Melody Liu, a junior, helps Lou Bao, a senior, with his homework at lunch.
Melody Liu, a junior, helps Lou Bao, a senior, with his homework at lunch.
Maya Lip

Model-minority stereotype impacts the lives of Asian-American students

“All Asians are smart.”

This statement is a well-known assumption that is found to be the center of many stereotypical jokes. However, what seems like a light-hearted jest can have a negative impact on a huge population of the students that attend Carlmont High School.

It is a recurring instance that students of other races express confusion when an Asian-American is not taking a higher academic class. Students such as Barney Li, a sophomore, have experienced this problem before.

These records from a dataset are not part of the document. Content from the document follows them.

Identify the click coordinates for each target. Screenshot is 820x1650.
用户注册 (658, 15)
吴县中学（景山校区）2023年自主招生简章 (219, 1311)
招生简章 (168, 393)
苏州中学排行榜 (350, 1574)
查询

“Everyone thinks I’m really good at math. I guess I’m in one of the higher math classes for a sophomore, but I worked really hard to get that position. It’s not something I am born with,” Li said. “Everyone expects a lot from you, and if you don’t deliver, everyone assumes that you’re not a ‘true Asian.’”

This subtle assumption can have a big effect on those who are stronger at other subjects.

“[The stereotype that all Asians are good at math] causes a lot of trouble for those who are stronger at the English subject. I feel like Asians are expected to be system-oriented, but when [they] are not, it’s less favored for [them],” said Rebecca Jiang, a senior.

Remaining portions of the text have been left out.